Le mouvement Slow Food a été lancé en Italie en 1986 en réaction à la frénésie du fast food. Ce mouvement a la volonté de réconcilier l’alimentation, la qualité, la protection des écosystèmes et le respect des producteurs. Il prône des réseaux commerciaux courts, permettant de consommer beaucoup plus de produits locaux de qualité et respectueux de l’environnement.

“Pour manger savoureux et sain, il ne faut pas forcément être riche, explique  dans son article Patrick Dupriez, ingénieur des Eaux et Forêts. En revanche, il faut assurément être “outillé” de connaissances et d’expériences. Il faut connaître les produits, leur diversité, leur origine; où les trouver, comment distinguer leur qualité, comment les préparer.” Il s’agit de connaître les cycles de la nature pour consommer les produits de saison, vendus à meilleur marché. Mais qui sait aujourd’hui à quoi ressemble un salsifis sorti de terre, comment cuire un rutabaga? “Ces savoirs-là, populaires et transmis au sein des familles se retrouvent aujourd’hui trop souvent confinés dans les musées ou chez les grands chefs... Il nous faut donc réinventer des formes de transmission car la nourriture et nos façons de nous nourrir constituent des patrimoines essentiels à préserver, à valoriser et à partager”, continue l’ingénieur.

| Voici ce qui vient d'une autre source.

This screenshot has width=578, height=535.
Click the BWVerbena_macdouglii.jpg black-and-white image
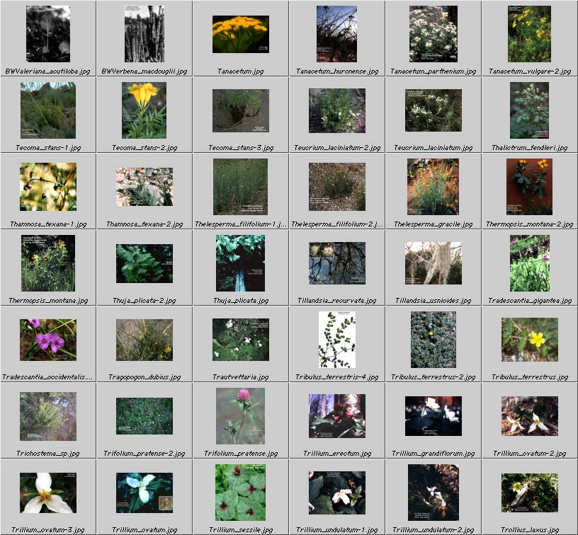tap(145, 34)
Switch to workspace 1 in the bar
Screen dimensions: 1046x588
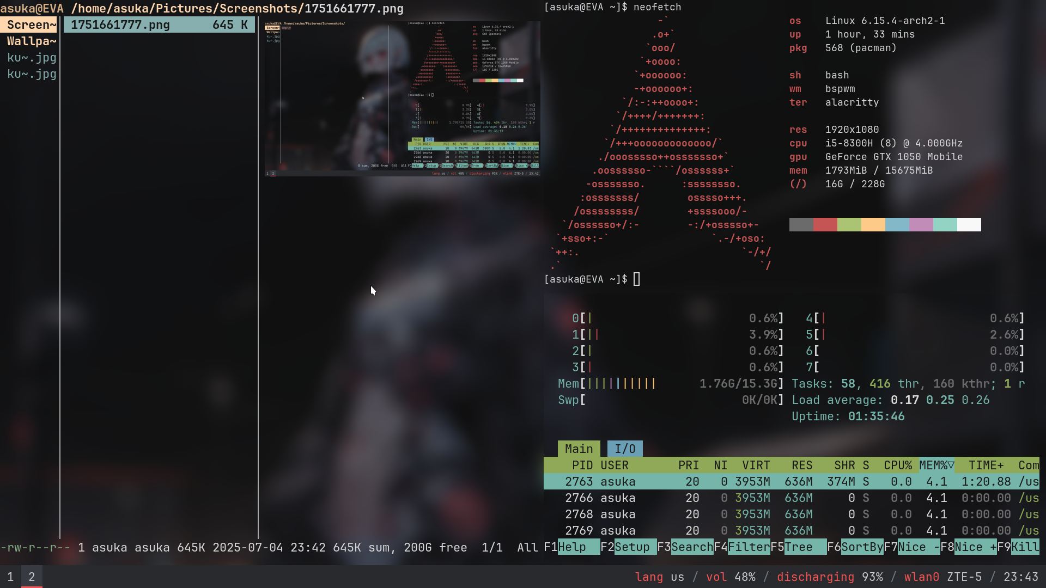(10, 577)
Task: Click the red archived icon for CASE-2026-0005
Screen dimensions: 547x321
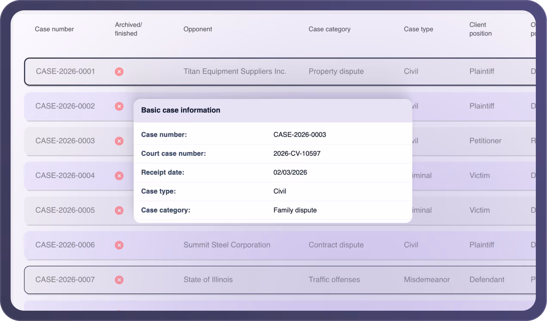Action: (119, 210)
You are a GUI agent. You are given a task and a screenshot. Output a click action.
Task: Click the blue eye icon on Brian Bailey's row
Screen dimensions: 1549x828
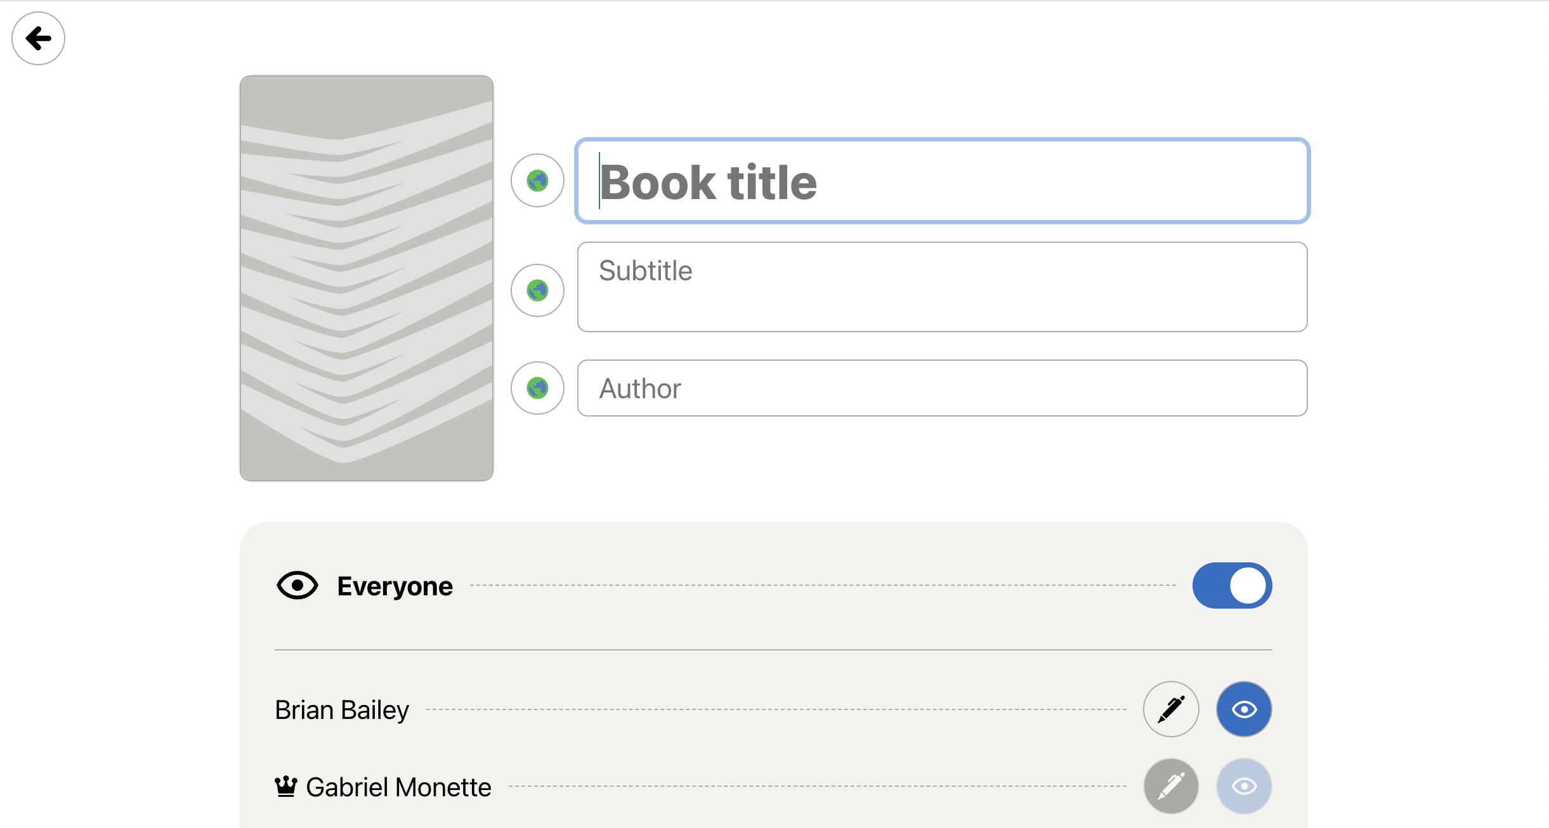[1243, 709]
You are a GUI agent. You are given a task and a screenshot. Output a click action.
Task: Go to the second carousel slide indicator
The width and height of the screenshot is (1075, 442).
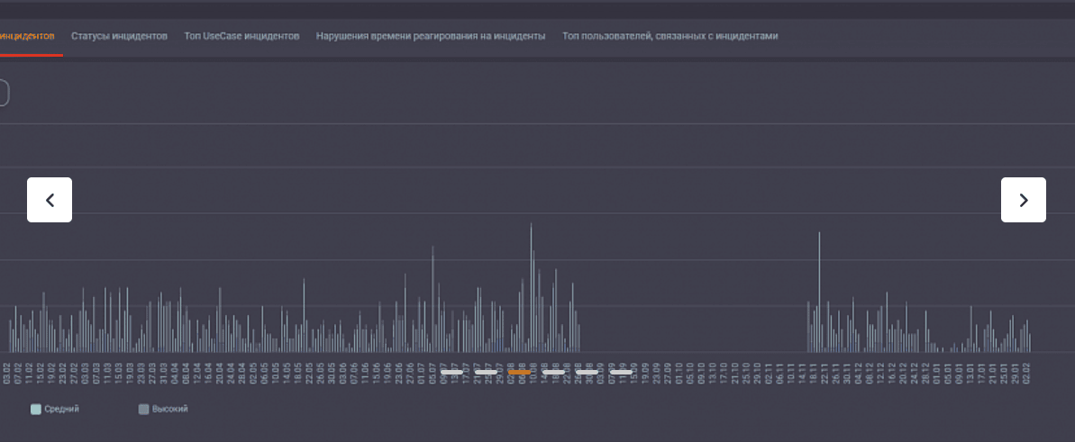[486, 372]
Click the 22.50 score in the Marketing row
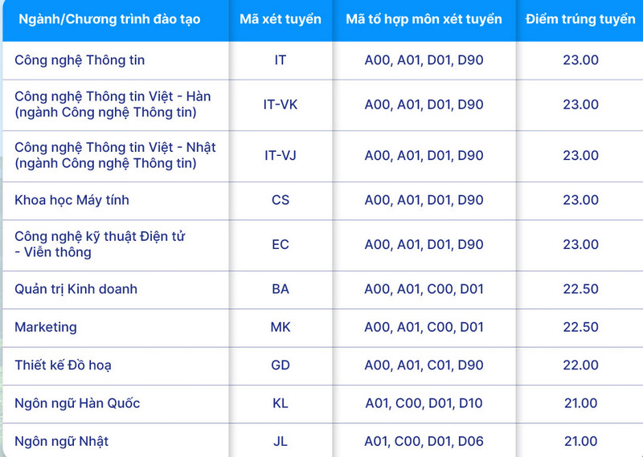The width and height of the screenshot is (643, 457). [x=580, y=327]
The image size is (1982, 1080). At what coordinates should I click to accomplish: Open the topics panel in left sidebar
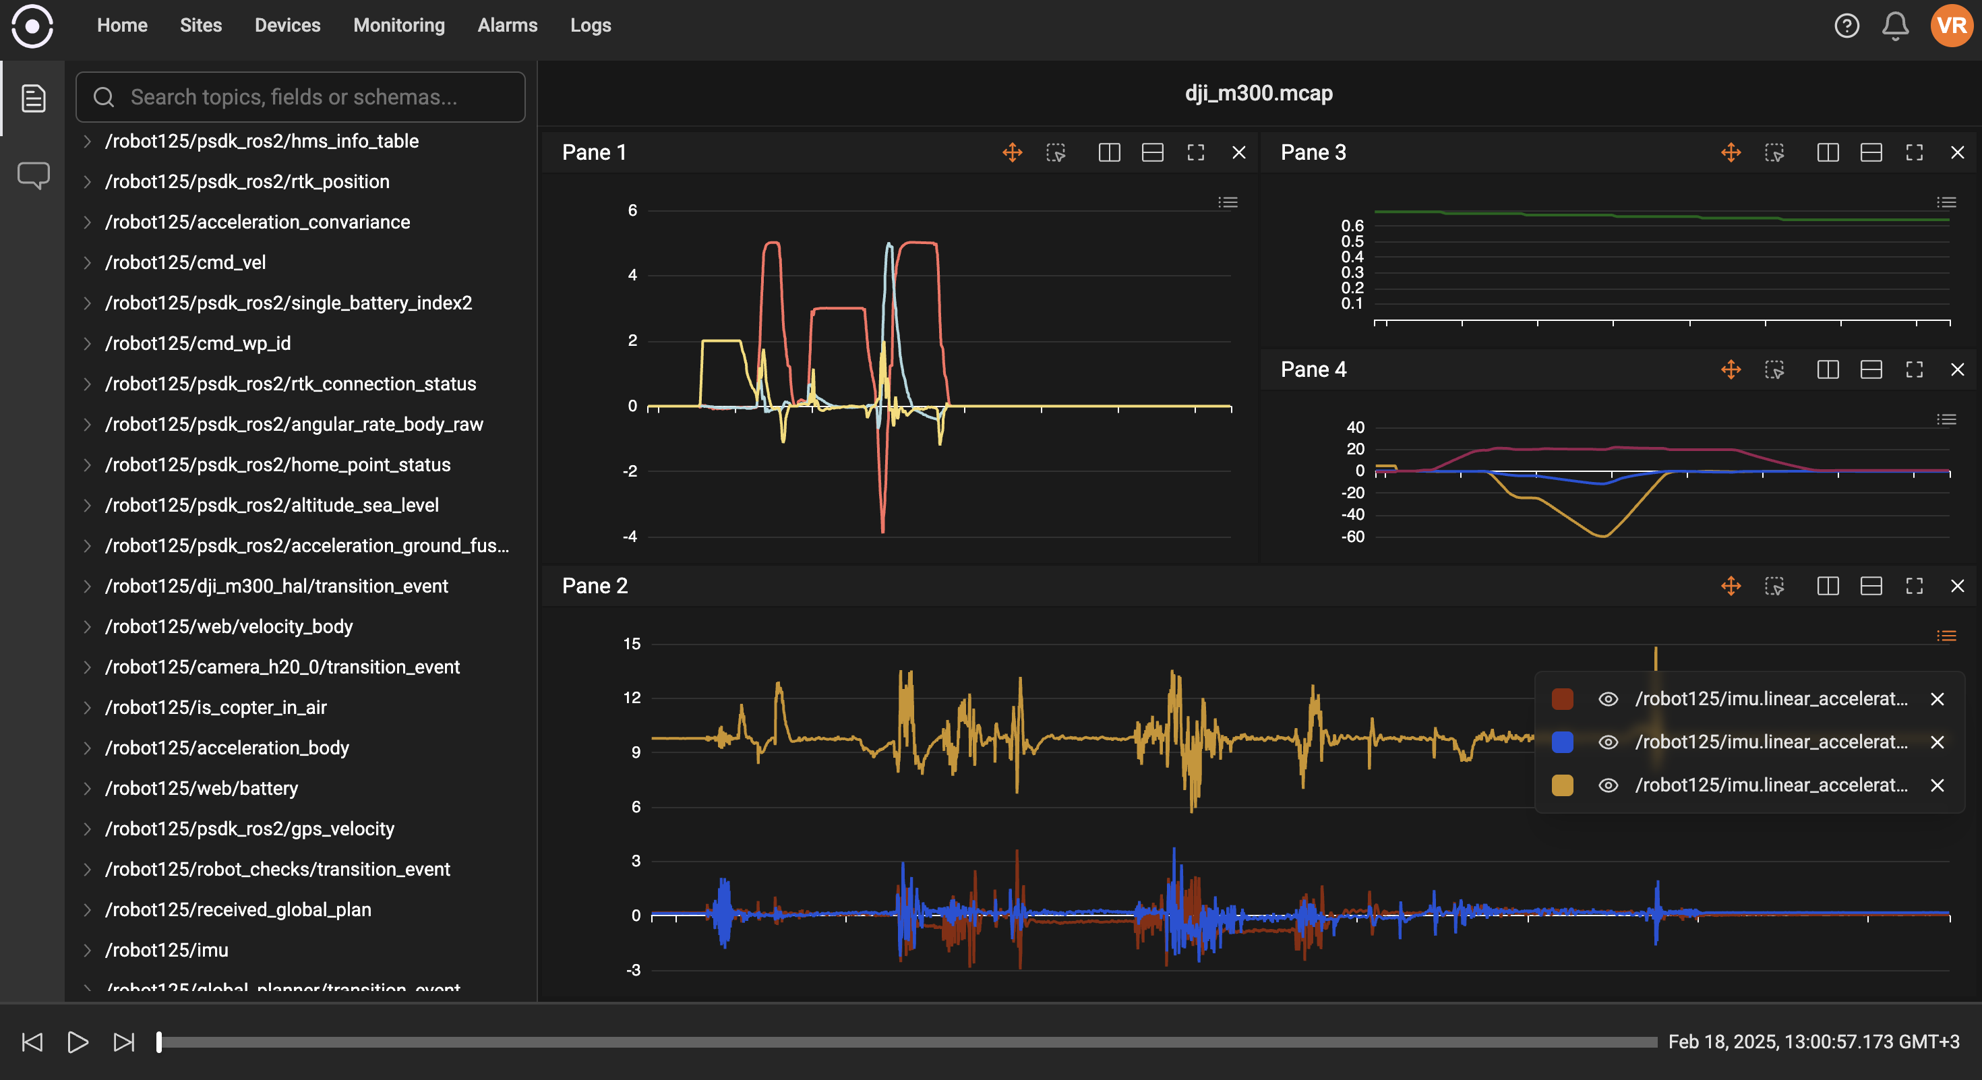click(33, 98)
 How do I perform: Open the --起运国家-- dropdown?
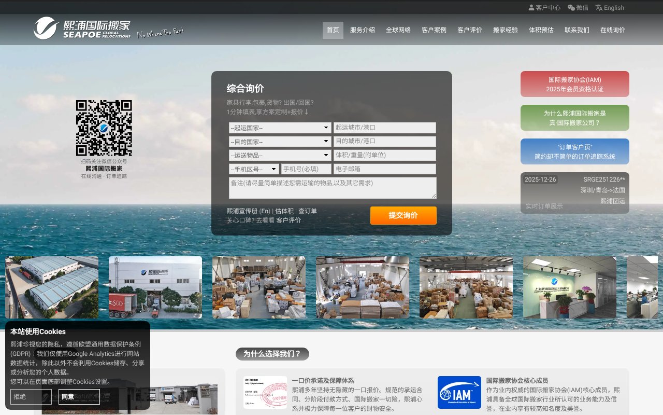[x=280, y=128]

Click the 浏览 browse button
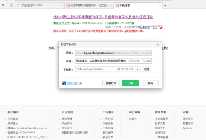coord(147,69)
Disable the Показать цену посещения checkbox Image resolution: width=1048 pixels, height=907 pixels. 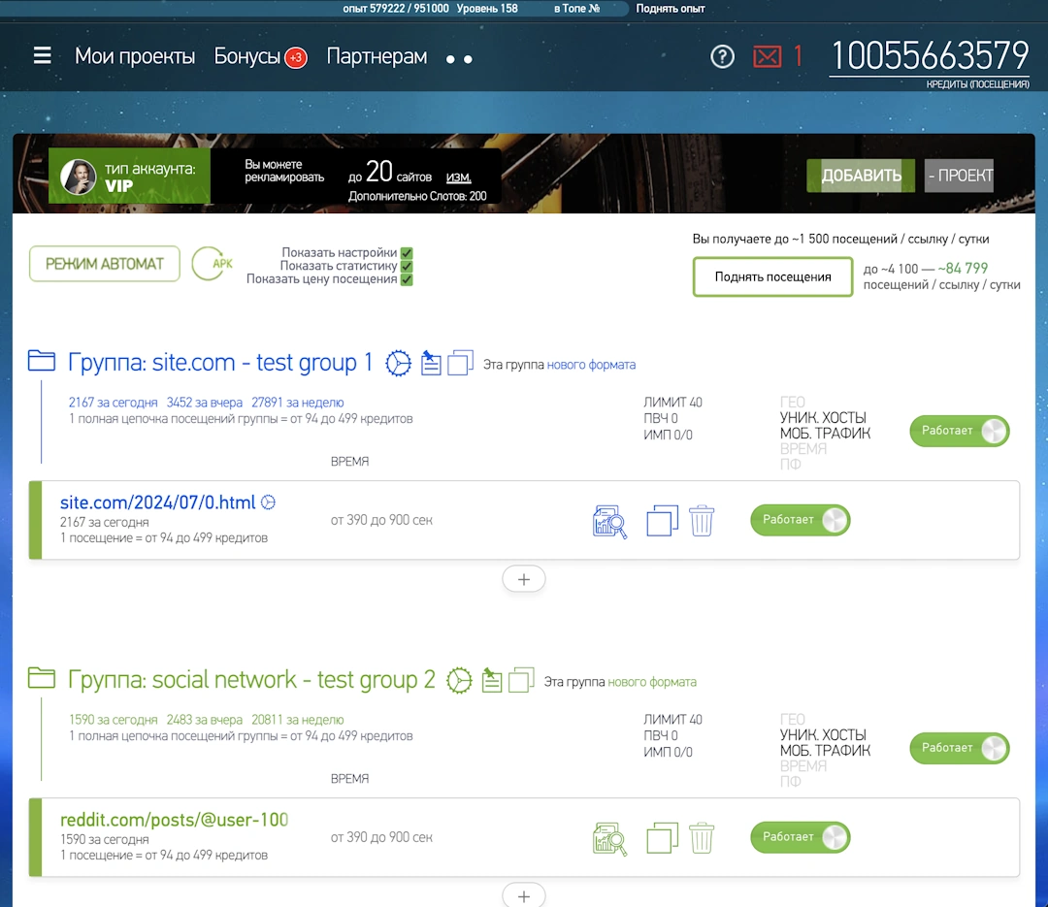[407, 279]
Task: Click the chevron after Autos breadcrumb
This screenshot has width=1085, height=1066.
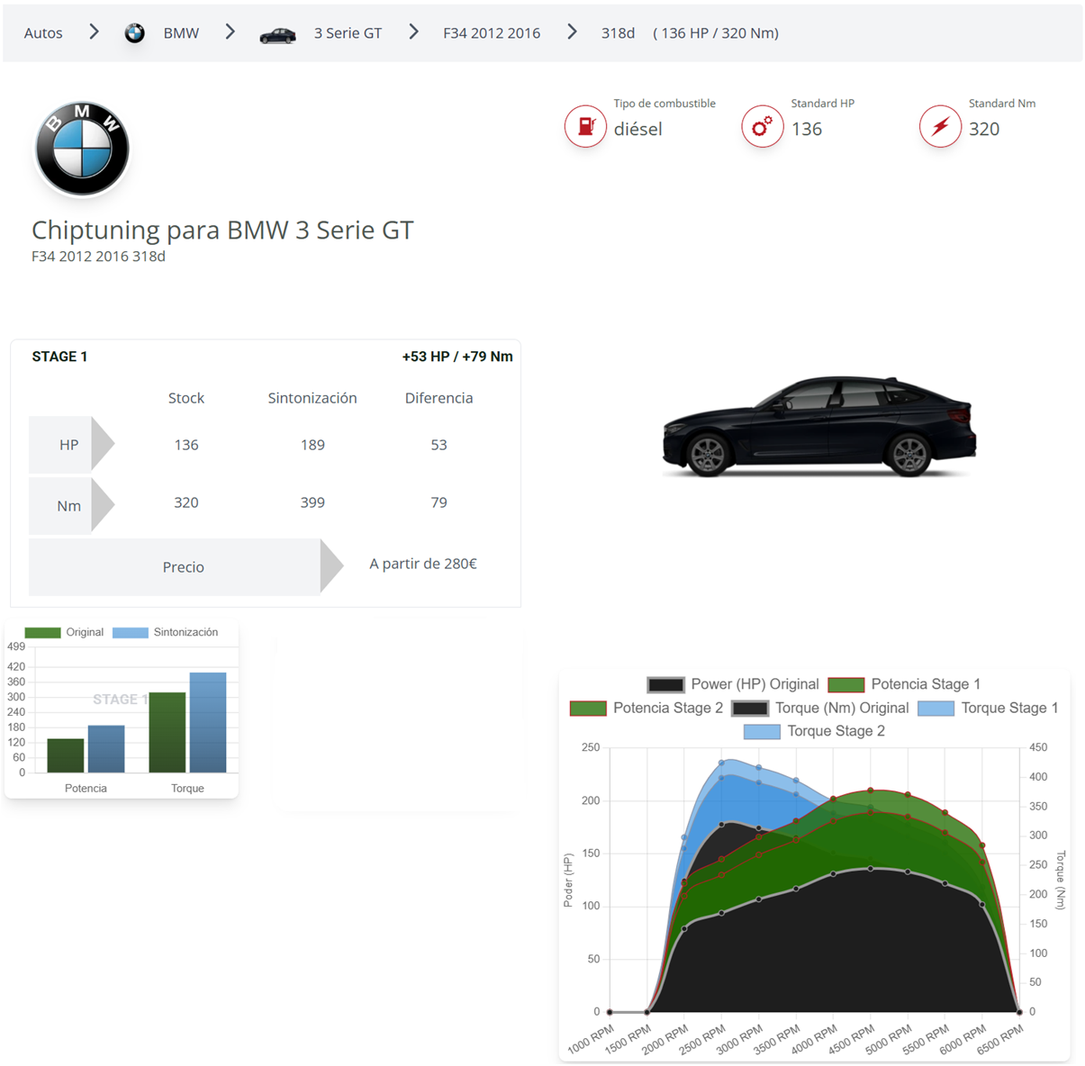Action: click(94, 32)
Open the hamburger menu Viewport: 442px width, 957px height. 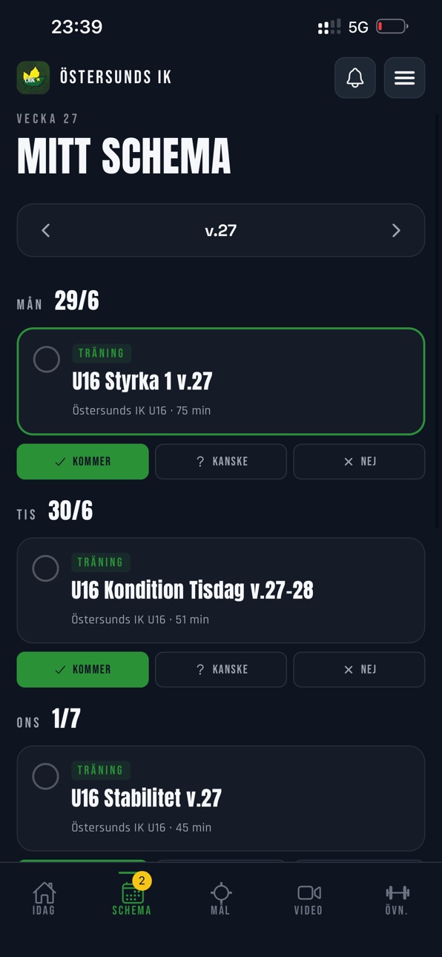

Une série de conviviums Slow Food se sont créés en Belgique (on en compte 11 aujourd’hui; infos sur www.slowfood.com ). Ils sont avant tout portés par des gastronomes passionnés de cuisine, de mets typiques, de produits rares. “Les conviviums locaux de Slow Food célèbrent les plaisirs de la table en consacrant un temps social à la découverte des produits, de leurs origines, de leur préparation, au partage d’idées et l’échange de connaissances.”

FR

Etopia n° 3, dossier 1: Autonomie et écologie, dossier 2: Slow Food. Prix: 8 EUR.